▶ **Quoted text**
════════════════════
Formless Meditation
Lama Shenpen Hookham's talk on Formless Meditation as a general term for the discipline of sitting looking directly at your experience without relying on any kind of gimmicks – just being simple – no belief system involved! This track contains ambient sounds in the background
Transcript
So this morning I'm talking about meditation.
We have this name for the meditation we do which is called formless meditation.
I feel quite uncomfortable with that name for this meditation.
What does form mean in this context?
In Tibetan,
What one would call it would be meditation without any nikpa which isn't form actually.
It's often the word that's used for visualization but it isn't visualization either.
I think generally speaking,
Oh I see it's meditation without any visualization.
So it's actually saying something quite different and perhaps that's all we mean.
It's meditation without any visualization but if you ask the Tibetan,
Well what's that?
They'd sort of think well they don't have a word,
They don't talk like that.
You have meditation where you're you have some something you're focusing on taking as the object of your meditation or you have a meditation where you don't have an object to your meditation you don't have an object and that would be very high.
That would be very something one would train in order to be able to do that.
You wouldn't expect to start there.
We expect you to start with this what we call informless meditation which is coming through the tradition of Krumpa Rinpoche.
This is how he taught us in the west.
This is the way he chose to teach shamatha and vipassana by telling us to just sit and not to have any particular focus but just to sit and be with our experience.
To wake up.
Just be wake up.
Don't try and do anything because we're so keen on doing.
It's like it's educated into us that we've got to somehow do and produce and be special and otherwise we're no good.
We're failures.
We're completely conditioned by that.
So it affects the way we come into meditation.
So whatever we were told to do we would make out of it a project at which we had to do well and to be judged to be good and having done it properly and that's the only way we know about how to go about things and to be quite hard on ourselves when we can't produce the latter without.
So it's very important that when we sit to meditation we know it's just to be.
Just to be awake.
Just open,
Be awake and then I added heart because it seems to me it's perfectly capable of trying to be awake from up here.
Trying to wake up,
You know,
To be open,
Fill up here,
Open our eyes and just all in our head.
════════════════════
▶ **Raw data**
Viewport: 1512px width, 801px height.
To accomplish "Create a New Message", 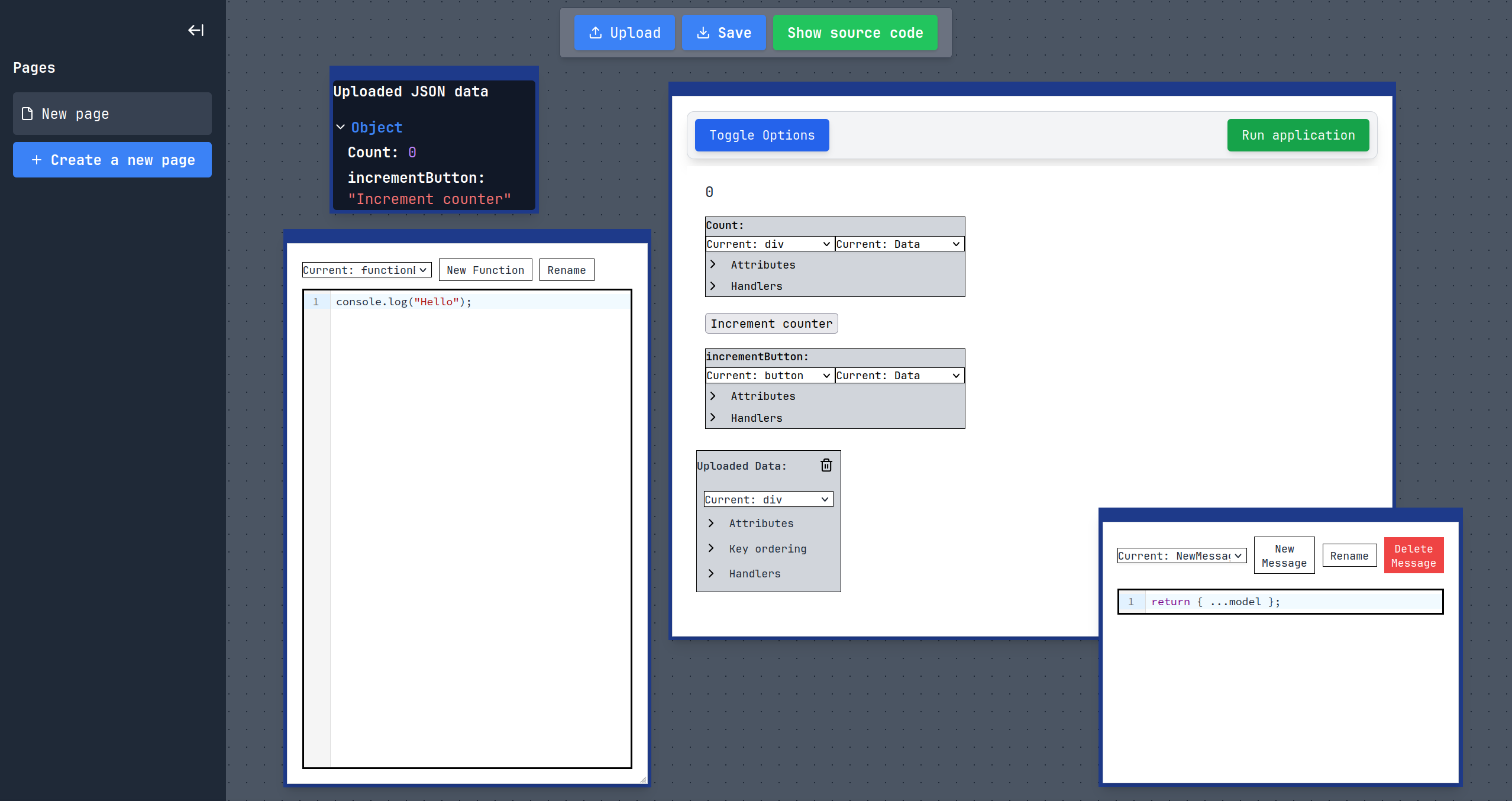I will coord(1284,555).
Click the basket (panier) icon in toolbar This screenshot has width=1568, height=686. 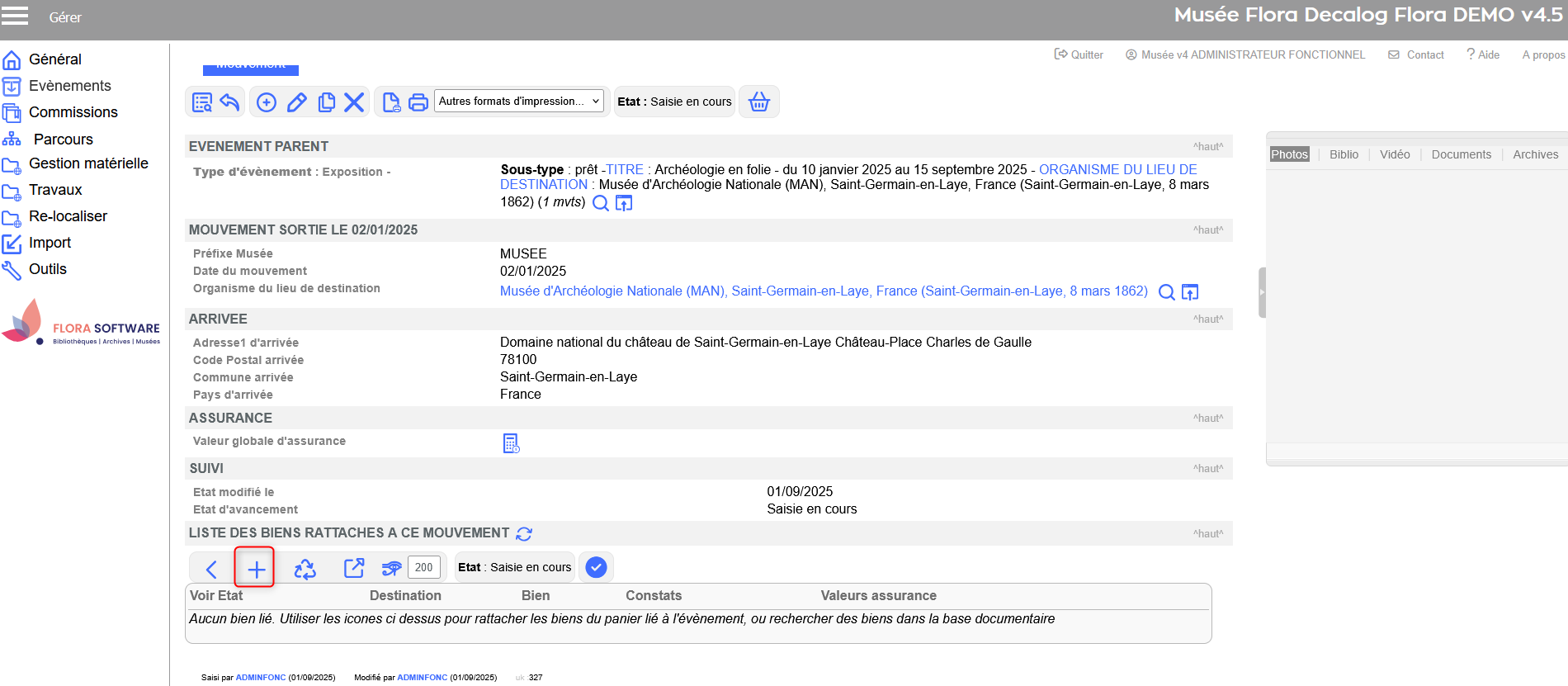pyautogui.click(x=758, y=102)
════════════════════
▶ **Objectives**
- 1) What does the description of the formless meditation talk say the track has in the background?
- 2) Pick up the formless meditation talk right after its last line and keep it going.
The listing has nothing to do with the formless meditation talk.

▶ **Final answers**
- 1) Ambient sounds.

- 2)
So I think it's important for us to start awake from here.
So those are those instructions of wake,
Be,
Heart,
Open.
They're not things that you focus on.
You don't take openness and say how do I focus on openness?
What is openness?
How do I focus on openness?
It's more just like what we were saying yesterday,
Just like a poetic association,
Intuitive association with open.
And wake,
I think we have an intuitive association with wake,
An intuitive sense that we are half asleep,
That we're capable of something better,
Something else,
That we could,
You know,
Someone asked you how do you wake?
I wouldn't have a clue how to say how I wake but when I hear the word wake,
I can respond somehow,
Wake.
It's like don't panic,
Isn't it?
How do you not panic?
But somehow when somebody says don't panic,
Something happens.
It does for me anyway.
So wake.
And that could be the final instruction,
Couldn't it?
The path to awakening.
Ultimately,
It's about waking.
And we do know that movement.
We have this example of dreams,
We can remember dreaming.
Most people,
Not everybody remembers dreaming.
Most people at some point in their life have at least one or two dreams they remember and become aware of how you can be completely absorbed in a world that you know,
You are there in your world,
Something's going on,
You're totally involved in it and then suddenly,
Oh,
It's a dream.
It's like,
Where's it gone?
Where was it?
How did you get so involved in something that wasn't there?
You did.
And we can have a similar experience in our meditation.
You have this openness,
Just be a simple instruction.
And for a moment,
You think that's all I want.
How wonderful.
I've got a whole hour just to relax and just be open.
And just connected to what's really deep and important in the heart and like a whole hour just to do that.
With a relief,
How wonderful.
A whole hour or however long it is,
Five minutes will do.
I have all day,
Maybe all week,
Just to relax,
Just to be.
And it's not very long,
Is it,
Before you start to wonder what you're doing.
Kind of,
Oh,
What was I supposed to be doing?
Oh yeah,
I was supposed to be concentrating on the breath.
Actually,
Nobody said you were supposed to be concentrating on your breath,
But somehow you think,
Well,
I should be doing something and I'm not doing it.
Exactly.
So there's that little sort of sense of awe.
And then you say,
Oh no,
I'm not supposed to do anything.
So I'm not supposed to do anything.
So that's all right.
I'll just relax.
And then after a while you think,
I'm totally lost in my thoughts.
This can't be right.
I'm just completely lost.
I mean,
I've just been making my shopping list.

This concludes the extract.